Evangelion said:true, but Amiga had dedicated chips for video, sound and other things. While the ST had MARGINALLY faster CPU, Amiga's had dedicated co-processors for several tasks. You could say that ST relied on brute force, whereas Amiga relied on elegance. But then again, even on the "brute force"-department, ST was only marginally faster than Amiga was (8MHz vs. 7.16MHz).
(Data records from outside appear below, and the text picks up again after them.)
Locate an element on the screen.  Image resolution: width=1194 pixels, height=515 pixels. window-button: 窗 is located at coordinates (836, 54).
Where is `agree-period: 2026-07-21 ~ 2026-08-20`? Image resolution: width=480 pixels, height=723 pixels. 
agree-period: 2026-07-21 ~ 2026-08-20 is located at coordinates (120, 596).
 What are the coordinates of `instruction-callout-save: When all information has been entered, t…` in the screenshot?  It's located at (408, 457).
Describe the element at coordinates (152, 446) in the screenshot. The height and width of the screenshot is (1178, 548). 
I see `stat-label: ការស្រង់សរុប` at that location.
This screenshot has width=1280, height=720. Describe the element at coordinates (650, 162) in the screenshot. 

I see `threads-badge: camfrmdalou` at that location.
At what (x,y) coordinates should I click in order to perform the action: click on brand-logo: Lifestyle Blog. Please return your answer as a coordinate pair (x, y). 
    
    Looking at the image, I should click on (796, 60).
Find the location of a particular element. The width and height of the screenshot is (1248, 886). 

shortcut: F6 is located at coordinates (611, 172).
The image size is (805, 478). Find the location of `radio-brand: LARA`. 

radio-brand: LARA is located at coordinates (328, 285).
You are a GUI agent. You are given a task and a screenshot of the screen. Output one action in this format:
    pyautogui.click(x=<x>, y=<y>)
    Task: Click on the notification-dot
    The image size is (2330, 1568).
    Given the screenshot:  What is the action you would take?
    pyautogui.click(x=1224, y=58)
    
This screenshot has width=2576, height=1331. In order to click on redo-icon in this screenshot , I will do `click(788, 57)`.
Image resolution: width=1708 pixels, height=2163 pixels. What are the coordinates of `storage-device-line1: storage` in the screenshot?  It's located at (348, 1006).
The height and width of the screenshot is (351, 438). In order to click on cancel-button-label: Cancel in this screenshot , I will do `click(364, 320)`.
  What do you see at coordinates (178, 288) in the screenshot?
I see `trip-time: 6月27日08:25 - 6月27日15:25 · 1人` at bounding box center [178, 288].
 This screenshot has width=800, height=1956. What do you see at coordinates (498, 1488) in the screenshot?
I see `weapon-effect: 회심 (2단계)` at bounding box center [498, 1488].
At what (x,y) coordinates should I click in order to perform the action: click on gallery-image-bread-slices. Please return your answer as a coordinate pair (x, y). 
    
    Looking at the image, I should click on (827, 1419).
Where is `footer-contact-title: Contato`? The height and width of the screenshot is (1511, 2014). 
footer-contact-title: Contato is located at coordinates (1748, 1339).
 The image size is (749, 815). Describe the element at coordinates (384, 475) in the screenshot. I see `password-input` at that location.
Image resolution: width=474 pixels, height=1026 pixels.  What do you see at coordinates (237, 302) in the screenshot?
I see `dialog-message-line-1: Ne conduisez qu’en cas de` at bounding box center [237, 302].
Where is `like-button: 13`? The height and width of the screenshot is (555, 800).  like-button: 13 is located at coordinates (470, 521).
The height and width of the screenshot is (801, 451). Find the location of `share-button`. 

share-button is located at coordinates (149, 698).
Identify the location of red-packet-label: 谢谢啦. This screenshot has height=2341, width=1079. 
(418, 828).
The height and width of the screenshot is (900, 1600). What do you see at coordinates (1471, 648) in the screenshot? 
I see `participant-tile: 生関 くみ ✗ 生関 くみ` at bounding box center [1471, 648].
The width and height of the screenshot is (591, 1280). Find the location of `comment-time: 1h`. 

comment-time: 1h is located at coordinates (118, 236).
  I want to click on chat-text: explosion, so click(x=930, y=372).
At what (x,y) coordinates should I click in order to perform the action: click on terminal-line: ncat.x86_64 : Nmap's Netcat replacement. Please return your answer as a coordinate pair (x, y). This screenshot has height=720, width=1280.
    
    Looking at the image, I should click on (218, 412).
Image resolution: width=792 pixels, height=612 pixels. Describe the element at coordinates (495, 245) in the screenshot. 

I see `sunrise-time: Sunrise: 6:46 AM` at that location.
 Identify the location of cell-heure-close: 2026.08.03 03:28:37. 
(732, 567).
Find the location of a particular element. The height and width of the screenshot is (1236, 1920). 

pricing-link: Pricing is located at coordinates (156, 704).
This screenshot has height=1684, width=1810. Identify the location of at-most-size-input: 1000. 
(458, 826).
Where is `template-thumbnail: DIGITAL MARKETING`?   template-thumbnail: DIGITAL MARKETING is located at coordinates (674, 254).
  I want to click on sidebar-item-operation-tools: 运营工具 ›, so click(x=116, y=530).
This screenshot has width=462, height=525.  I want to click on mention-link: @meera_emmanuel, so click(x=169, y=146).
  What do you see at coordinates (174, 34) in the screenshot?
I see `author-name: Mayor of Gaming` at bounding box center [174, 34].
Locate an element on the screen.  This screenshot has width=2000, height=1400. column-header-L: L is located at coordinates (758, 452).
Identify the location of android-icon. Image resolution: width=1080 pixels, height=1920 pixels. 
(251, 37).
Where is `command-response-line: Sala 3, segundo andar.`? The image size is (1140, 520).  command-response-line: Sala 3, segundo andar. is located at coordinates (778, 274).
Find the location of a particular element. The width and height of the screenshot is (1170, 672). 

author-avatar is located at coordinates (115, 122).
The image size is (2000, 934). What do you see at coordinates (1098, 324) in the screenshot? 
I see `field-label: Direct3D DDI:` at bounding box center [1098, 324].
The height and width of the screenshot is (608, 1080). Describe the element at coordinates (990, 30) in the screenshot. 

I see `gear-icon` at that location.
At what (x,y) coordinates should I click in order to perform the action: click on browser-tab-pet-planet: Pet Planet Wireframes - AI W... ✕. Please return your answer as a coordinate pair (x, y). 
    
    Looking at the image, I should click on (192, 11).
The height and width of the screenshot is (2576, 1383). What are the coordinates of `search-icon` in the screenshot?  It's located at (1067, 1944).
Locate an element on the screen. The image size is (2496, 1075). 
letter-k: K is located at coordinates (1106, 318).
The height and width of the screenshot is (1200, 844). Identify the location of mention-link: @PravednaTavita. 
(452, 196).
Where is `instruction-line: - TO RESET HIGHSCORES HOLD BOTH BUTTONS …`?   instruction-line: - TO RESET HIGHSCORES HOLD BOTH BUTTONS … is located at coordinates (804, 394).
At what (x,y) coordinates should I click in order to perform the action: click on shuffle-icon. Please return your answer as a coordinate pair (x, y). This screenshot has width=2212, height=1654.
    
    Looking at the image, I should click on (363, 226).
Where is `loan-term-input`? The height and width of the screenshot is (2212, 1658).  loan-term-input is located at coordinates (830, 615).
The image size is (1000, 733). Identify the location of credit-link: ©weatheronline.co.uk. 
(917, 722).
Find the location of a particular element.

And the ST had dedicated chips too. It wasn't like an x86 POS back in the day. It had a separate graphics chip, a separate MMU, a sound chip, and also gained a Blitter with the STe line. You forget that the ST was created by many of the same engineers who created the Commodore64, while the Amiga was created by the same guy responsible for the Atari 400/800's custom chips. Strange twist of fate. Point is, both teams were very strong in the custom chip design department. I wish(ed) Atari would've simply slapped the AMY sound chip into the ST line standard, but once the Tramiels took over, the people who designed the chip were fired and apparently nobody from the Tramiel team could figure out how it worked. Throwing in the 7800's Maria chip would've also been interesting.
What both lines failed to do was making the 68881 math coprocessor standard fare. That would've helped out immensely. Same goes for the Mac, but then again, Apple would've raised the price of each machine by $300 with the inclusion of that.